### Entries for locating words and elements
########################################

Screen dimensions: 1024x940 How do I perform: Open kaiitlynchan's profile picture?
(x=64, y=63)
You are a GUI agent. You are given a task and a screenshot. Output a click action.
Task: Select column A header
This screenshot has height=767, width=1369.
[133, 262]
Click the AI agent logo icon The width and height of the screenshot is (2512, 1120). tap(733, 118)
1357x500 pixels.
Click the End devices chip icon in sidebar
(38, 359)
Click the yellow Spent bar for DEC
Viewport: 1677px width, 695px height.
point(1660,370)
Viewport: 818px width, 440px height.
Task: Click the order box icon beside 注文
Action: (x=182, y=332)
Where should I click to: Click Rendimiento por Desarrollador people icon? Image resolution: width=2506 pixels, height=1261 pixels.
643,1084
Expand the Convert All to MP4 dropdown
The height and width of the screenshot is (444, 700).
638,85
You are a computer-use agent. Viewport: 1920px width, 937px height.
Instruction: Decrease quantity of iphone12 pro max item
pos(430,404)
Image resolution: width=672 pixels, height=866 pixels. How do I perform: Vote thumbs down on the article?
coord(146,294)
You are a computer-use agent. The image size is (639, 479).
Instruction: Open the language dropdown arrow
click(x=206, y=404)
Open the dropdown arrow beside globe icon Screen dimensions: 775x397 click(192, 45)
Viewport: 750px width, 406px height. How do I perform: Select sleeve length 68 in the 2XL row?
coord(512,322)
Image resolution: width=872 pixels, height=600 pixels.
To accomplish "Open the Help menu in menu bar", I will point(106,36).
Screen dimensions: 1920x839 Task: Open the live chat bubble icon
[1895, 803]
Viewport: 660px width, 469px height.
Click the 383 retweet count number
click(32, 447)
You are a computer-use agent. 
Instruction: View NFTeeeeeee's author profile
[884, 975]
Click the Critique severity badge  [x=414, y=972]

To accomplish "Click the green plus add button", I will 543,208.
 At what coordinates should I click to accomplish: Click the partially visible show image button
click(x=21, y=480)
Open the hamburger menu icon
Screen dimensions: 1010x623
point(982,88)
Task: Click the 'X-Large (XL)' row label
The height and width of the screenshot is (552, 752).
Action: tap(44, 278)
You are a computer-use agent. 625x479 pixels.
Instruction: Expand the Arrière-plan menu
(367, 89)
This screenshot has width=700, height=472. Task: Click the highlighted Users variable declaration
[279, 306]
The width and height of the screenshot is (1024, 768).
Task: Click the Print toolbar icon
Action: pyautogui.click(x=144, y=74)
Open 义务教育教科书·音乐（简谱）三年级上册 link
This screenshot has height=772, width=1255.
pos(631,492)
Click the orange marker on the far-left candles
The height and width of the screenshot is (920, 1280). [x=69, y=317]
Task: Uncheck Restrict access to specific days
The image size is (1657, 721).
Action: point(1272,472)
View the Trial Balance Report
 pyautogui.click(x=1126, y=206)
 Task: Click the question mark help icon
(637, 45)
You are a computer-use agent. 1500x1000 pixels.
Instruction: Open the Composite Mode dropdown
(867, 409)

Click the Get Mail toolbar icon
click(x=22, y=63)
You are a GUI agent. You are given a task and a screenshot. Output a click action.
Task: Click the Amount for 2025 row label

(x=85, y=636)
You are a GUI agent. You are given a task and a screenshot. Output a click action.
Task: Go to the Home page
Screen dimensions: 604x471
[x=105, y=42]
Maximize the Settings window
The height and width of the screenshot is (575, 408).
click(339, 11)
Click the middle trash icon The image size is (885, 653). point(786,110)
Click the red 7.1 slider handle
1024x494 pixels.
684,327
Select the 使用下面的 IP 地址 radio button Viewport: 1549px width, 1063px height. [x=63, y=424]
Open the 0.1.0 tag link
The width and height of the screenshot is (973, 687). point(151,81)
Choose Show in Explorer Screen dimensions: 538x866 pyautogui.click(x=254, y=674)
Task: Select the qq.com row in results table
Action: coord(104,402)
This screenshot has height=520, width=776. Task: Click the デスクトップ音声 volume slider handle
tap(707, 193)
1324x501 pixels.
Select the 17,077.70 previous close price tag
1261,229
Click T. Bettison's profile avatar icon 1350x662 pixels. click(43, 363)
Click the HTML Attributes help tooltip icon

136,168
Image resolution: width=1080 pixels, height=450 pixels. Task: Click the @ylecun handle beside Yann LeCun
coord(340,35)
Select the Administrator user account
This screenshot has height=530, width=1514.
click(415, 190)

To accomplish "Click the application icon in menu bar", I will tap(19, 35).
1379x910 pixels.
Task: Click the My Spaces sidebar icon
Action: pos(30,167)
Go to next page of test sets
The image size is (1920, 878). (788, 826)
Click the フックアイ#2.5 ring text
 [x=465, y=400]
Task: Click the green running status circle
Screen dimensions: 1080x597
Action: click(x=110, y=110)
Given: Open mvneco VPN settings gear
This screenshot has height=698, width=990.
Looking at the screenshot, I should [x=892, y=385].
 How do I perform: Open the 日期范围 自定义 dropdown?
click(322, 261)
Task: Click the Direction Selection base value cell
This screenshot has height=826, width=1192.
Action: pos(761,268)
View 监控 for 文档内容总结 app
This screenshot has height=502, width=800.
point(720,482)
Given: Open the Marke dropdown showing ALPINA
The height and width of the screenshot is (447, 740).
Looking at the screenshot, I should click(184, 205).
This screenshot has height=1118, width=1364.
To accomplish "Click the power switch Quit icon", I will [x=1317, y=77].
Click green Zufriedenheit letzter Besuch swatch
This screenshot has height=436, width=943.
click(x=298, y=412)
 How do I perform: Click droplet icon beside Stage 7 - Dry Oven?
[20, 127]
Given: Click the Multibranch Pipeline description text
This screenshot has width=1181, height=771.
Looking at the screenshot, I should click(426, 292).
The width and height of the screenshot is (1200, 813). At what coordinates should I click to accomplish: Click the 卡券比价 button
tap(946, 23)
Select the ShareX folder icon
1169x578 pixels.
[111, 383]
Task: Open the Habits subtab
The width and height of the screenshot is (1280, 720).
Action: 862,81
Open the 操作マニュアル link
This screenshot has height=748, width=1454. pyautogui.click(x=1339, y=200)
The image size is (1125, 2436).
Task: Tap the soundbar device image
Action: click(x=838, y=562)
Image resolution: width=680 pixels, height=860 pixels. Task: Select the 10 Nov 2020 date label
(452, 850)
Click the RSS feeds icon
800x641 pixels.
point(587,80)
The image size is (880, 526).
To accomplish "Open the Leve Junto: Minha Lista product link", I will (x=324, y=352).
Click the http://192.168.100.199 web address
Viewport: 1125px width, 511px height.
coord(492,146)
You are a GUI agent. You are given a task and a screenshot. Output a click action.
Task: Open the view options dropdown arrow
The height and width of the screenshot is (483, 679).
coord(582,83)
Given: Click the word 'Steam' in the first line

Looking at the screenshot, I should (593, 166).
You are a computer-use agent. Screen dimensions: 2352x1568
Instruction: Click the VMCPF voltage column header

########################################

Render every line of the entries above as a Markdown table with two columns, Number and Line, giving each line its own numbered row and skipping blank lines.

| Number | Line |
|---|---|
| 1 | Screen dimensions: 1024x940 How do I perform: Open kaiitlynchan's profile picture? |
| 2 | (x=64, y=63) |
| 3 | You are a GUI agent. You are given a task and a screenshot. Output a click action. |
| 4 | Task: Select column A header |
| 5 | This screenshot has height=767, width=1369. |
| 6 | [133, 262] |
| 7 | Click the AI agent logo icon The width and height of the screenshot is (2512, 1120). tap(733, 118) |
| 8 | 1357x500 pixels. |
| 9 | Click the End devices chip icon in sidebar |
| 10 | (38, 359) |
| 11 | Click the yellow Spent bar for DEC |
| 12 | Viewport: 1677px width, 695px height. |
| 13 | point(1660,370) |
| 14 | Viewport: 818px width, 440px height. |
| 15 | Task: Click the order box icon beside 注文 |
| 16 | Action: (x=182, y=332) |
| 17 | Where should I click to: Click Rendimiento por Desarrollador people icon? Image resolution: width=2506 pixels, height=1261 pixels. |
| 18 | 643,1084 |
| 19 | Expand the Convert All to MP4 dropdown |
| 20 | The height and width of the screenshot is (444, 700). |
| 21 | 638,85 |
| 22 | You are a computer-use agent. Viewport: 1920px width, 937px height. |
| 23 | Instruction: Decrease quantity of iphone12 pro max item |
| 24 | pos(430,404) |
| 25 | Image resolution: width=672 pixels, height=866 pixels. How do I perform: Vote thumbs down on the article? |
| 26 | coord(146,294) |
| 27 | You are a computer-use agent. The image size is (639, 479). |
| 28 | Instruction: Open the language dropdown arrow |
| 29 | click(x=206, y=404) |
| 30 | Open the dropdown arrow beside globe icon Screen dimensions: 775x397 click(192, 45) |
| 31 | Viewport: 750px width, 406px height. How do I perform: Select sleeve length 68 in the 2XL row? |
| 32 | coord(512,322) |
| 33 | Image resolution: width=872 pixels, height=600 pixels. |
| 34 | To accomplish "Open the Help menu in menu bar", I will point(106,36). |
| 35 | Screen dimensions: 1920x839 Task: Open the live chat bubble icon |
| 36 | [1895, 803] |
| 37 | Viewport: 660px width, 469px height. |
| 38 | Click the 383 retweet count number |
| 39 | click(32, 447) |
| 40 | You are a computer-use agent.  |
| 41 | Instruction: View NFTeeeeeee's author profile |
| 42 | [884, 975] |
| 43 | Click the Critique severity badge  [x=414, y=972] |
| 44 | To accomplish "Click the green plus add button", I will 543,208. |
| 45 |  At what coordinates should I click to accomplish: Click the partially visible show image button |
| 46 | click(x=21, y=480) |
| 47 | Open the hamburger menu icon |
| 48 | Screen dimensions: 1010x623 |
| 49 | point(982,88) |
| 50 | Task: Click the 'X-Large (XL)' row label |
| 51 | The height and width of the screenshot is (552, 752). |
| 52 | Action: tap(44, 278) |
| 53 | You are a computer-use agent. 625x479 pixels. |
| 54 | Instruction: Expand the Arrière-plan menu |
| 55 | (367, 89) |
| 56 | This screenshot has width=700, height=472. Task: Click the highlighted Users variable declaration |
| 57 | [279, 306] |
| 58 | The width and height of the screenshot is (1024, 768). |
| 59 | Task: Click the Print toolbar icon |
| 60 | Action: pyautogui.click(x=144, y=74) |
| 61 | Open 义务教育教科书·音乐（简谱）三年级上册 link |
| 62 | This screenshot has height=772, width=1255. |
| 63 | pos(631,492) |
| 64 | Click the orange marker on the far-left candles |
| 65 | The height and width of the screenshot is (920, 1280). [x=69, y=317] |
| 66 | Task: Uncheck Restrict access to specific days |
| 67 | The image size is (1657, 721). |
| 68 | Action: point(1272,472) |
| 69 | View the Trial Balance Report |
| 70 |  pyautogui.click(x=1126, y=206) |
| 71 |  Task: Click the question mark help icon |
| 72 | (637, 45) |
| 73 | You are a computer-use agent. 1500x1000 pixels. |
| 74 | Instruction: Open the Composite Mode dropdown |
| 75 | (867, 409) |
| 76 | Click the Get Mail toolbar icon |
| 77 | click(x=22, y=63) |
| 78 | You are a GUI agent. You are given a task and a screenshot. Output a click action. |
| 79 | Task: Click the Amount for 2025 row label |
| 80 | (x=85, y=636) |
| 81 | You are a GUI agent. You are given a task and a screenshot. Output a click action. |
| 82 | Task: Go to the Home page |
| 83 | Screen dimensions: 604x471 |
| 84 | [x=105, y=42] |
| 85 | Maximize the Settings window |
| 86 | The height and width of the screenshot is (575, 408). |
| 87 | click(339, 11) |
| 88 | Click the middle trash icon The image size is (885, 653). point(786,110) |
| 89 | Click the red 7.1 slider handle |
| 90 | 1024x494 pixels. |
| 91 | 684,327 |
| 92 | Select the 使用下面的 IP 地址 radio button Viewport: 1549px width, 1063px height. [x=63, y=424] |
| 93 | Open the 0.1.0 tag link |
| 94 | The width and height of the screenshot is (973, 687). point(151,81) |
| 95 | Choose Show in Explorer Screen dimensions: 538x866 pyautogui.click(x=254, y=674) |
| 96 | Task: Select the qq.com row in results table |
| 97 | Action: coord(104,402) |
| 98 | This screenshot has height=520, width=776. Task: Click the デスクトップ音声 volume slider handle |
| 99 | tap(707, 193) |
| 100 | 1324x501 pixels. |
| 101 | Select the 17,077.70 previous close price tag |
| 102 | 1261,229 |
| 103 | Click T. Bettison's profile avatar icon 1350x662 pixels. click(43, 363) |
| 104 | Click the HTML Attributes help tooltip icon |
| 105 | 136,168 |
| 106 | Image resolution: width=1080 pixels, height=450 pixels. Task: Click the @ylecun handle beside Yann LeCun |
| 107 | coord(340,35) |
| 108 | Select the Administrator user account |
| 109 | This screenshot has height=530, width=1514. |
| 110 | click(415, 190) |
| 111 | To accomplish "Click the application icon in menu bar", I will tap(19, 35). |
| 112 | 1379x910 pixels. |
| 113 | Task: Click the My Spaces sidebar icon |
| 114 | Action: pos(30,167) |
| 115 | Go to next page of test sets |
| 116 | The image size is (1920, 878). (788, 826) |
| 117 | Click the フックアイ#2.5 ring text |
| 118 |  [x=465, y=400] |
| 119 | Task: Click the green running status circle |
| 120 | Screen dimensions: 1080x597 |
| 121 | Action: click(x=110, y=110) |
| 122 | Given: Open mvneco VPN settings gear |
| 123 | This screenshot has height=698, width=990. |
| 124 | Looking at the screenshot, I should [x=892, y=385]. |
| 125 |  How do I perform: Open the 日期范围 自定义 dropdown? |
| 126 | click(322, 261) |
| 127 | Task: Click the Direction Selection base value cell |
| 128 | This screenshot has height=826, width=1192. |
| 129 | Action: pos(761,268) |
| 130 | View 监控 for 文档内容总结 app |
| 131 | This screenshot has height=502, width=800. |
| 132 | point(720,482) |
| 133 | Given: Open the Marke dropdown showing ALPINA |
| 134 | The height and width of the screenshot is (447, 740). |
| 135 | Looking at the screenshot, I should click(184, 205). |
| 136 | This screenshot has height=1118, width=1364. |
| 137 | To accomplish "Click the power switch Quit icon", I will [x=1317, y=77]. |
| 138 | Click green Zufriedenheit letzter Besuch swatch |
| 139 | This screenshot has height=436, width=943. |
| 140 | click(x=298, y=412) |
| 141 |  How do I perform: Click droplet icon beside Stage 7 - Dry Oven? |
| 142 | [20, 127] |
| 143 | Given: Click the Multibranch Pipeline description text |
| 144 | This screenshot has width=1181, height=771. |
| 145 | Looking at the screenshot, I should click(426, 292). |
| 146 | The width and height of the screenshot is (1200, 813). At what coordinates should I click to accomplish: Click the 卡券比价 button |
| 147 | tap(946, 23) |
| 148 | Select the ShareX folder icon |
| 149 | 1169x578 pixels. |
| 150 | [111, 383] |
| 151 | Task: Open the Habits subtab |
| 152 | The width and height of the screenshot is (1280, 720). |
| 153 | Action: 862,81 |
| 154 | Open the 操作マニュアル link |
| 155 | This screenshot has height=748, width=1454. pyautogui.click(x=1339, y=200) |
| 156 | The image size is (1125, 2436). |
| 157 | Task: Tap the soundbar device image |
| 158 | Action: click(x=838, y=562) |
| 159 | Image resolution: width=680 pixels, height=860 pixels. Task: Select the 10 Nov 2020 date label |
| 160 | (452, 850) |
| 161 | Click the RSS feeds icon |
| 162 | 800x641 pixels. |
| 163 | point(587,80) |
| 164 | The image size is (880, 526). |
| 165 | To accomplish "Open the Leve Junto: Minha Lista product link", I will (x=324, y=352). |
| 166 | Click the http://192.168.100.199 web address |
| 167 | Viewport: 1125px width, 511px height. |
| 168 | coord(492,146) |
| 169 | You are a GUI agent. You are given a task and a screenshot. Output a click action. |
| 170 | Task: Open the view options dropdown arrow |
| 171 | The height and width of the screenshot is (483, 679). |
| 172 | coord(582,83) |
| 173 | Given: Click the word 'Steam' in the first line |
| 174 | Looking at the screenshot, I should (593, 166). |
| 175 | You are a computer-use agent. Screen dimensions: 2352x1568 |
| 176 | Instruction: Click the VMCPF voltage column header |